From the Guidelines
In randomized controlled trials (RCTs), the most effective way to evaluate intervention effectiveness is by comparing the intervention group to a control group that receives either a placebo, standard care, no treatment, or an alternative intervention, with the specific comparison groups including treatment as usual (TAU), active TAU, active nonspecific interventions, and active evidence-based interventions, as identified in a systematic review and meta-analysis 1.
Comparison Groups
The primary comparison groups used to evaluate the effectiveness of an intervention in an RCT include:
- Treatment as usual (TAU): This group receives the standard treatment for the condition being studied, which can include drug treatment, case management, or waiting lists.
- Active TAU: This group receives a more intensive version of the standard treatment, which can include multidisciplinary rehabilitative programs.

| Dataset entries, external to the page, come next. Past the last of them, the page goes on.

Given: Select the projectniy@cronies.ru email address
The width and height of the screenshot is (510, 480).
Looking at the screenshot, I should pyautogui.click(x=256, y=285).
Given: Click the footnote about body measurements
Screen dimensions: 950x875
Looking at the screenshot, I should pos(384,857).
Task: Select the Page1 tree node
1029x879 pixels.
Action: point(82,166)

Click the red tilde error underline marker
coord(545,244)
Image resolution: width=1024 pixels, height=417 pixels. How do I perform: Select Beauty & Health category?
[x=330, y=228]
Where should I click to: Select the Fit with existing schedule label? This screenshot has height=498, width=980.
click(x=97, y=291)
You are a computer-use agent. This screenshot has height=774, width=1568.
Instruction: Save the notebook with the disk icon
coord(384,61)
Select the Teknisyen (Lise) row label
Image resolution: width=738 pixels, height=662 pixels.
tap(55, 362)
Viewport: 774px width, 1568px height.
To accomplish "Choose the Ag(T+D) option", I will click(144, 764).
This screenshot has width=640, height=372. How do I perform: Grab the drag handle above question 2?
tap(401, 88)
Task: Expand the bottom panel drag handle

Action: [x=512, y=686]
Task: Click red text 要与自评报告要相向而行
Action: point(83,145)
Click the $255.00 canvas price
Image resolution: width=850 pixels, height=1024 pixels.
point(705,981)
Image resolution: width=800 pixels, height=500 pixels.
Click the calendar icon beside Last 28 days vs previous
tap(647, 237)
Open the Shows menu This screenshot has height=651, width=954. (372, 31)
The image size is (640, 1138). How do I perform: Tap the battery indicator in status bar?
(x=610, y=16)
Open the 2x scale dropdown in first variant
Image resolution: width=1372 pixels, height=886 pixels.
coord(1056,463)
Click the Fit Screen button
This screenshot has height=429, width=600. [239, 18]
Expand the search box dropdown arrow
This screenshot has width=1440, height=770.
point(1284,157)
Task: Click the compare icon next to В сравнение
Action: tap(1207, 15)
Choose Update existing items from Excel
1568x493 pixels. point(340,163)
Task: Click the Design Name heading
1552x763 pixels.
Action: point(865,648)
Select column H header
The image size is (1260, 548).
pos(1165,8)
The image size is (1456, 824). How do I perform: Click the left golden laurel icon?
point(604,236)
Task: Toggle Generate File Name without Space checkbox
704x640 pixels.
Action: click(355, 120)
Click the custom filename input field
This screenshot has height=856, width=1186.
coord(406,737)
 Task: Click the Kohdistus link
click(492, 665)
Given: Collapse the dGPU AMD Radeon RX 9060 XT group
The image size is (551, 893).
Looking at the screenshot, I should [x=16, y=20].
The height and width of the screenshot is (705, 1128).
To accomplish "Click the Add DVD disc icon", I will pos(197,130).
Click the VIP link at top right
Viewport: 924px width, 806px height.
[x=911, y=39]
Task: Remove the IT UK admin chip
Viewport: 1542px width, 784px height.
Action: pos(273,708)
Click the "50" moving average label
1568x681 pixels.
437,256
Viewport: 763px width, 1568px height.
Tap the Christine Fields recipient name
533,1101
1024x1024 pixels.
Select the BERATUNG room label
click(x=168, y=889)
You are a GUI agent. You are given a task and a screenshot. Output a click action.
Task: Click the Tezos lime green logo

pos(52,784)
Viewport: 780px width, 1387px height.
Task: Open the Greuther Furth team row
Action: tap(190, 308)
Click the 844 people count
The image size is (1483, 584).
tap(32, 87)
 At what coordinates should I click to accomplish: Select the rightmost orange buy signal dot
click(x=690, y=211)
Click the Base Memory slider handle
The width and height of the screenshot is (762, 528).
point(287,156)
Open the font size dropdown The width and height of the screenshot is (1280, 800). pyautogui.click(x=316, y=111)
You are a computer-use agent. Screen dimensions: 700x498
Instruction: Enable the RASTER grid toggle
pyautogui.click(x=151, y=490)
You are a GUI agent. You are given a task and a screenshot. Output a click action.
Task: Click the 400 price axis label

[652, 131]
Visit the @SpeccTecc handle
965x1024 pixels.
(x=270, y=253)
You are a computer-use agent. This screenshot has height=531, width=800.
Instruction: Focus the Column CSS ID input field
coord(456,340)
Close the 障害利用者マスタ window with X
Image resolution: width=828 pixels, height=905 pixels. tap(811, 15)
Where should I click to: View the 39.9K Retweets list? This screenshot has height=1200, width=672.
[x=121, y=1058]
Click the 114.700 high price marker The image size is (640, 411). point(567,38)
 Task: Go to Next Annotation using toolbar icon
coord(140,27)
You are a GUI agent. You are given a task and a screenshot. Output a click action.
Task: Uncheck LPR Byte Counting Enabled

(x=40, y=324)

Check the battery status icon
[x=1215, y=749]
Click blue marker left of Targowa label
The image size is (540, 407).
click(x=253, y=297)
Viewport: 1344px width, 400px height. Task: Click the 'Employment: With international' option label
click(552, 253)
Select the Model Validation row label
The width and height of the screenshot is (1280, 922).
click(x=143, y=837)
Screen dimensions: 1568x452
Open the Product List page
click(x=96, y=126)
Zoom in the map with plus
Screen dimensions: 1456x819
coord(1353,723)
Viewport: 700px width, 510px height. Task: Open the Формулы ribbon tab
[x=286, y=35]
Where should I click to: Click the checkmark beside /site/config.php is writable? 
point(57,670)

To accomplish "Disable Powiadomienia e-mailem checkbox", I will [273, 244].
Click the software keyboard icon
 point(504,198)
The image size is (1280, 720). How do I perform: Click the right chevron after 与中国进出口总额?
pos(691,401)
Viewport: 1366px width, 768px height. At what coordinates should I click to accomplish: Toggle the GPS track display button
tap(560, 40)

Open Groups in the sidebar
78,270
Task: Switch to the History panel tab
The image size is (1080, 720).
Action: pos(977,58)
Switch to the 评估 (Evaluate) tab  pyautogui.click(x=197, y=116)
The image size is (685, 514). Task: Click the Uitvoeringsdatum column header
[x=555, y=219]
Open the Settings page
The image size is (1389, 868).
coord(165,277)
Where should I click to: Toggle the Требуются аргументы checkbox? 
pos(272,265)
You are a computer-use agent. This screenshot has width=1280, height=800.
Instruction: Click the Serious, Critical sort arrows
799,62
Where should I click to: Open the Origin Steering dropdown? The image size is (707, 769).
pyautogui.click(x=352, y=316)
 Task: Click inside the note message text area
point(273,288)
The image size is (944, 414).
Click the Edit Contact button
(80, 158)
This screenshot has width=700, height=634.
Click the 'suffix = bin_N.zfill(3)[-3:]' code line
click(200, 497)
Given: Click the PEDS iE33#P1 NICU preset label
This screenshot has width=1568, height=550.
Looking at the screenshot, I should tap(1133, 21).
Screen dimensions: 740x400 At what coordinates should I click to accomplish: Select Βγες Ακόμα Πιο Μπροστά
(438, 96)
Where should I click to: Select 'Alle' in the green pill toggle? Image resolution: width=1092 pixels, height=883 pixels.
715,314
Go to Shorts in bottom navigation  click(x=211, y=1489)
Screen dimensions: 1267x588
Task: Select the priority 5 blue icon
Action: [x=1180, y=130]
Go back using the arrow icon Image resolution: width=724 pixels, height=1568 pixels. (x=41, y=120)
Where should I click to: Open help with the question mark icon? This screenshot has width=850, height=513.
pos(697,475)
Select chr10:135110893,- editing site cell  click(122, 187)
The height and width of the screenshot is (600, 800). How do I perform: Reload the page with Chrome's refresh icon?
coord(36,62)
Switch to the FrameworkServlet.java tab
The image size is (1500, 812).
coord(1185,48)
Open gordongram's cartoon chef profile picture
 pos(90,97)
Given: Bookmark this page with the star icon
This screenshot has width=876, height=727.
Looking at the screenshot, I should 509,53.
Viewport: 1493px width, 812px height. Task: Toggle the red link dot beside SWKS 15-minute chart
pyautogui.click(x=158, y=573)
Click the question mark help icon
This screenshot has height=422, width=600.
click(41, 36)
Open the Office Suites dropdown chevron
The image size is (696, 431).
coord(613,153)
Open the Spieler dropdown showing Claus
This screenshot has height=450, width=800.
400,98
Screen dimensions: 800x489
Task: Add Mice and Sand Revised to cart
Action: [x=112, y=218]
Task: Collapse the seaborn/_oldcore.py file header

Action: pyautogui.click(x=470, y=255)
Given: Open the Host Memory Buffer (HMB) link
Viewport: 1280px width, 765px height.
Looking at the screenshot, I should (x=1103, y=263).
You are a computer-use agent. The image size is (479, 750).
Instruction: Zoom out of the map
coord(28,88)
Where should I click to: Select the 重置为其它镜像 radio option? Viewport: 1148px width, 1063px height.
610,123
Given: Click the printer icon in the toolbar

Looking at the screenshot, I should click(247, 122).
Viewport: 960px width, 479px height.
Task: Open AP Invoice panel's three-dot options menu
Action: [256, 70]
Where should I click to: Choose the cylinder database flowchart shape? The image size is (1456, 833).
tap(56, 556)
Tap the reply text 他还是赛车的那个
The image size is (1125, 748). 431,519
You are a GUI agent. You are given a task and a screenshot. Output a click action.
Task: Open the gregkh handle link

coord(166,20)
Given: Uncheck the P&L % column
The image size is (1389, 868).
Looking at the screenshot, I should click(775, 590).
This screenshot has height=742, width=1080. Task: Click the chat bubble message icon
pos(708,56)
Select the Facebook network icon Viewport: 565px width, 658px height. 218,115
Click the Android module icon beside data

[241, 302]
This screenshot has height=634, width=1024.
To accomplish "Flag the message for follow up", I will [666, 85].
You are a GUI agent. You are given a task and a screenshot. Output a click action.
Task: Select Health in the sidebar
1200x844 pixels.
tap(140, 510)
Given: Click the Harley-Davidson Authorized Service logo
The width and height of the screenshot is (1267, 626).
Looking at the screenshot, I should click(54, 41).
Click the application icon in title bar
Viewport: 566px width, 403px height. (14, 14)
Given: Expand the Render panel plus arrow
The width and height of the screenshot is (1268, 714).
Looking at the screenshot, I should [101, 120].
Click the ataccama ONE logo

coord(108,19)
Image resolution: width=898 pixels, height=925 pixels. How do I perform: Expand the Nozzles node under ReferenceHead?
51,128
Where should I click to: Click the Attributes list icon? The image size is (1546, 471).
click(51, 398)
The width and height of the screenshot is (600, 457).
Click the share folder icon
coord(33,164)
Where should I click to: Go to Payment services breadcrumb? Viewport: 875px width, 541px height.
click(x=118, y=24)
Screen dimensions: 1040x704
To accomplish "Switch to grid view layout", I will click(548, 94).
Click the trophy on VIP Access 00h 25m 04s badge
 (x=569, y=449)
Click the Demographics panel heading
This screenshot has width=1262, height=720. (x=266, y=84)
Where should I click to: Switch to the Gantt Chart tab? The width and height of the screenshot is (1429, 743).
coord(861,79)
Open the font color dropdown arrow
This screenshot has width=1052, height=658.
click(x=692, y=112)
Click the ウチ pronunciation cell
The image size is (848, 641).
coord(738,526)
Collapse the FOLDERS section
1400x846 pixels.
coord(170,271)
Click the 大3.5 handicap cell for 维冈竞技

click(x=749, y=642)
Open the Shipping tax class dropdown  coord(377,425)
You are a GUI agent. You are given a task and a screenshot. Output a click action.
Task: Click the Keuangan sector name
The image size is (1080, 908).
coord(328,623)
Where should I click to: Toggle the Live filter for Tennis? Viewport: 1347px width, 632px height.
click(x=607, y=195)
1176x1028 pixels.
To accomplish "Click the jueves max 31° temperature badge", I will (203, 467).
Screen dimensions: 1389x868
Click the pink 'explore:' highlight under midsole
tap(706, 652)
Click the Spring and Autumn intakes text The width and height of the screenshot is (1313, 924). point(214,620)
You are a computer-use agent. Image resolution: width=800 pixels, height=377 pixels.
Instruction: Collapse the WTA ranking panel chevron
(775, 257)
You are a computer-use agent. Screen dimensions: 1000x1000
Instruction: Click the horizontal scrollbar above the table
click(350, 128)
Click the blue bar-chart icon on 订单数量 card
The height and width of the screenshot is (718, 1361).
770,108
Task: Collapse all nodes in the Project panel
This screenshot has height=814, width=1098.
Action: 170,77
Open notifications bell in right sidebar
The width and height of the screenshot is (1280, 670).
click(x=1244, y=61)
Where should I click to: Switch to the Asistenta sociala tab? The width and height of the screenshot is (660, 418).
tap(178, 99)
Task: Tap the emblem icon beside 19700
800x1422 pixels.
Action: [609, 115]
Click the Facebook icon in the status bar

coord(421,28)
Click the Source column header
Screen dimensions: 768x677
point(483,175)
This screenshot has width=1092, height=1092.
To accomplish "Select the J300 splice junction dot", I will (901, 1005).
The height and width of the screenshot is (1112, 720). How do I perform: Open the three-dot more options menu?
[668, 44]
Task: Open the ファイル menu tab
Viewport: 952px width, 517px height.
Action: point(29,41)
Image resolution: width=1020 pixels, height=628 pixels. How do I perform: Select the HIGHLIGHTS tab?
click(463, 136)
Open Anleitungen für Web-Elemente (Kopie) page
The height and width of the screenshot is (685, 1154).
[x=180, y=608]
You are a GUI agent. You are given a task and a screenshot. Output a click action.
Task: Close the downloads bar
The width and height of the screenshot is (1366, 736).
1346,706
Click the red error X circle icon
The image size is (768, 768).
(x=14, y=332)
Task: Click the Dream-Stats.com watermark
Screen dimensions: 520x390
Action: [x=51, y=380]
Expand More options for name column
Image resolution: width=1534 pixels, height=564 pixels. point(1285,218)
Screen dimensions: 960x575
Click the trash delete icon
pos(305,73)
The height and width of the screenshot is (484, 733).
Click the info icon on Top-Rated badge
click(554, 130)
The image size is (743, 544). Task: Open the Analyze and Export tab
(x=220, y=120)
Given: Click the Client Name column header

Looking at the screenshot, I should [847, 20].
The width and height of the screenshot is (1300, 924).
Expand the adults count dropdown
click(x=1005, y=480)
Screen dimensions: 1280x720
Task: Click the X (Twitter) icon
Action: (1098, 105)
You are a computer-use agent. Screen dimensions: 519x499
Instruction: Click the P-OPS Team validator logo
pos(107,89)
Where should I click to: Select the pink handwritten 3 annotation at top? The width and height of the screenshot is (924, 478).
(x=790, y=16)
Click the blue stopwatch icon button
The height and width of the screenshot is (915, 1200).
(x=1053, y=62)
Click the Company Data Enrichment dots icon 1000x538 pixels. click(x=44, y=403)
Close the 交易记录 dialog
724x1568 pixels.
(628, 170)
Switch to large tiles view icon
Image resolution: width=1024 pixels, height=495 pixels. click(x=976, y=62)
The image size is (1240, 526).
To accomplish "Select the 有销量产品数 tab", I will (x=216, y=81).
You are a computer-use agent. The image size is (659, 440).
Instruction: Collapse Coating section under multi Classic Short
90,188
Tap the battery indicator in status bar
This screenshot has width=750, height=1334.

- Active nonspecific interventions: This group receives an intervention that is designed to control for nonspecific aspects of the treatment, such as social stimulation, leisure activities, or computer activities, and is matched with the intervention group for duration and schedule.
- Active evidence-based interventions: This group receives an intervention that is specifically implemented for comparison purposes and is based on the best available evidence.
Rationale
These comparison groups are used to establish a baseline for the natural course of the condition, to account for the placebo effect, and to compare the new intervention to current best practices. By using these comparison groups, researchers can determine whether the observed effects are truly attributable to the intervention rather than to chance, natural recovery, or other factors, establishing causality with greater confidence than observational studies.
Study Designs
More complex designs may include multiple intervention arms to test different doses or combinations, or factorial designs that evaluate multiple interventions simultaneously. These designs can provide more detailed information about the effectiveness of the intervention and can help to identify the most effective treatment strategies.
Evidence
A systematic review and meta-analysis of randomized clinical trials found that these comparison groups were effective in evaluating the effectiveness of cognitive remediation for schizophrenia 1. The study identified four comparison groups, including TAU, active TAU, active nonspecific interventions, and active evidence-based interventions, and found that the most effective comparison group was active evidence-based interventions.
From the Research
Comparison Groups in Randomized Controlled Trials
The effectiveness of an intervention in a randomized controlled trial (RCT) can be evaluated using different comparison groups. These groups are essential in determining the cause-effect relationship between the intervention and the outcome.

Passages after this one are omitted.